Talent Assessment and Education: Duty of Care
The language used in the Hong Kong security law is vague and, therefore, when assessing new talent for relocation to Hong Kong, it will be necessary to understand the current climate in the region, identify what actions could give rise to violations of the law, and assess the risks associated with those activities under the new law. In addition to engaging in activities that may be deemed violations of the law, candidates and companies should be cautioned that associating with anyone that is engaging in alleged violations could also put them at risk of being charged as a result of that association. Candidate assessment should consider employee readiness to live and work in Hong Kong (along with that of an accompanying spouse, partner, and/or family) as both the particular activities that could give rise to violations and the interpretation of the law are being developed, debated, and clarified.

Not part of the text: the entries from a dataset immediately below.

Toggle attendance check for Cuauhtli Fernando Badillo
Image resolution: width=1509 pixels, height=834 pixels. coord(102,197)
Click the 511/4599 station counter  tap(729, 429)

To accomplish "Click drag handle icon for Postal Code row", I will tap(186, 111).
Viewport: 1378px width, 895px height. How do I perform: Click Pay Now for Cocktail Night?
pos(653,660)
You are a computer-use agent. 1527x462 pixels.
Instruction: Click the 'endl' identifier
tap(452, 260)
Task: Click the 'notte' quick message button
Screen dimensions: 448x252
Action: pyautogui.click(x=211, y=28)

Additionally, it will be important for various business functions and departments to agree on methods and language used to guide candidates as they consider employment in the area. Consultation from the organisation’s legal department is advisable when developing the guidelines and narrative that will be used. Consistent and responsible guidance will be key to ensuring that the narrative used by global office locations with their employees will be the same as that which is being used locally in Hong Kong.
And finally, the security law applies to all persons in Hong Kong, whether they are permanent residents, expats, or visitors. While expats living in Hong Kong will need guidance regarding behaviours that may be questionable under the new law, they will also need to understand that visiting family or friends will also be subject to following new actionable guidelines; again, as the laws are vaguely defined, employees and their visitors should be guided towards caution.

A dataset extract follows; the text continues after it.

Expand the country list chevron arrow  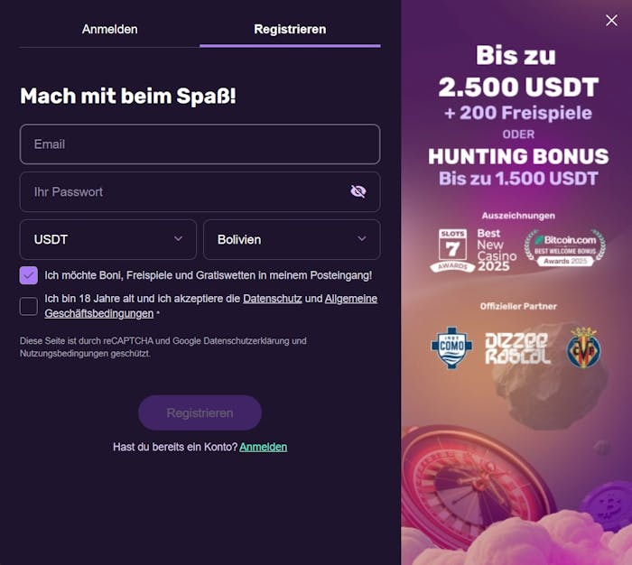[362, 239]
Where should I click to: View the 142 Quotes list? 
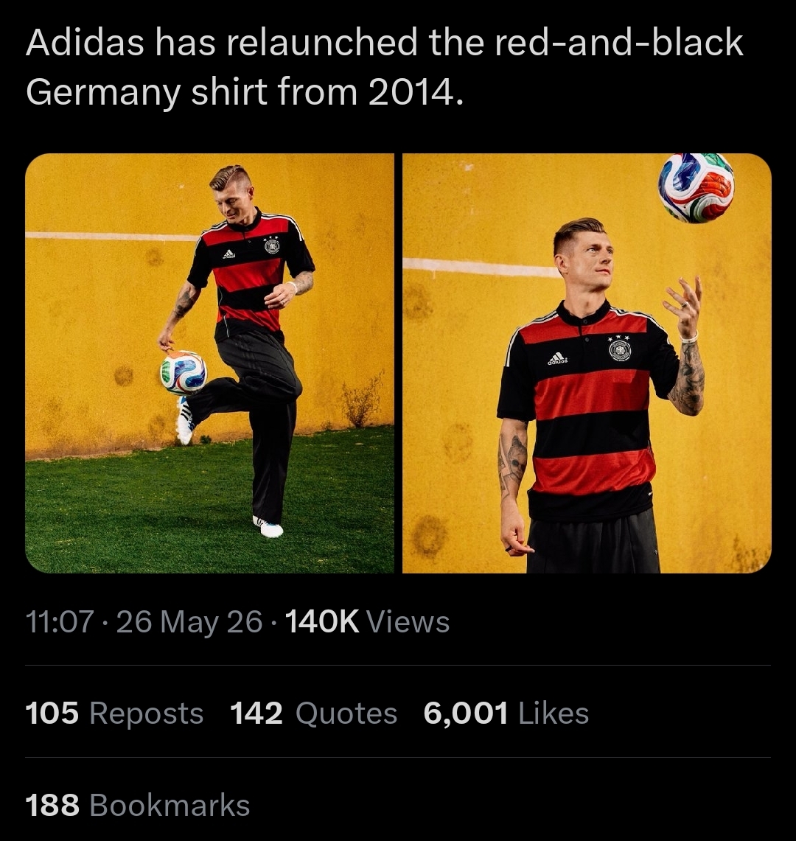(x=314, y=713)
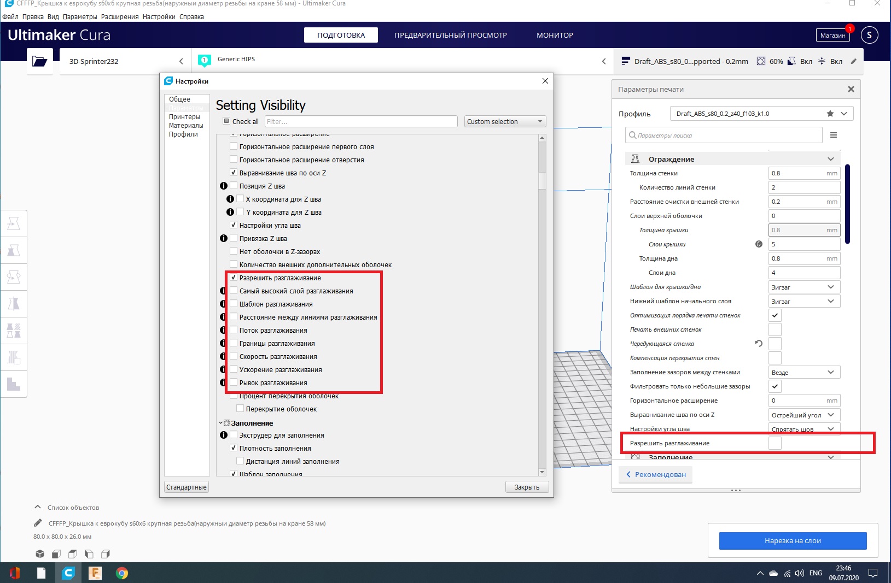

A survey conducted by the Hong Kong Japanese Chamber of Commerce & Industry revealed that 32.7% of respondents stated they were "greatly concerned" about the new law; another 48.7% said they are "concerned" and 36.7% said they would reconsider or downsize their operations and withdraw from the Asian financial hub. Though the combined 81.4% of respondents to the poll fear a negative impact on their business, nearly 60% don’t know how the law could affect their operations.
In light of data protection concerns and situational impacts on the ability to attract talent to the area in the foreseeable future, some companies may choose to relocate their Hong Kong-based offices. There are other cases in which companies choose to remain but have employees who wish to relocate. In both cases, businesses will need to reassess their talent requirements, existing skill sets, any gaps created by the changes, and where and how to best source new employees and redistribute existing talent.

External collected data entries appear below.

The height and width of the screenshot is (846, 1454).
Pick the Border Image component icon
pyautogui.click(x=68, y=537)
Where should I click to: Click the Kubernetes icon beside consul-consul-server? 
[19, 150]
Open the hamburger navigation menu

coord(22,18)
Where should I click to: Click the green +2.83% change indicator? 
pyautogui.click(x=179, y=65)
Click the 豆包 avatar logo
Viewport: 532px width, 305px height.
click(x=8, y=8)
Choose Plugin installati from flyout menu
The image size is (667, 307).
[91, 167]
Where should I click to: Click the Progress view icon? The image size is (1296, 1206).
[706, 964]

Once stakeholders make a decision on the approach that will be best for the business, mobility can play a proactive role regarding the assessment of talent and organisational needs – and/or consult on potential new geographies being considered. New location choices may include Singapore, Australia, or Taiwan. Additionally, several countries have offered new or fast-tracked opportunities for citizenship to Hong Kong citizens, such as the United Kingdom and Australia, in response to its new security law. If companies are interested in considering new locations, these new cities and citizenship opportunities should be considered along with an assessment of available mobile talent and how each country’s immigration policies, tax structures, and laws would align with organisational goals.
The Importance of Engagement
The geo-political and social climate in Hong Kong has been fluid for many years and will likely continue to be as events unfold in the future. Therefore, it will be important for companies to stay informed about changes – legal, social, and political – to best serve the needs of their organisational objectives and employee needs and safety.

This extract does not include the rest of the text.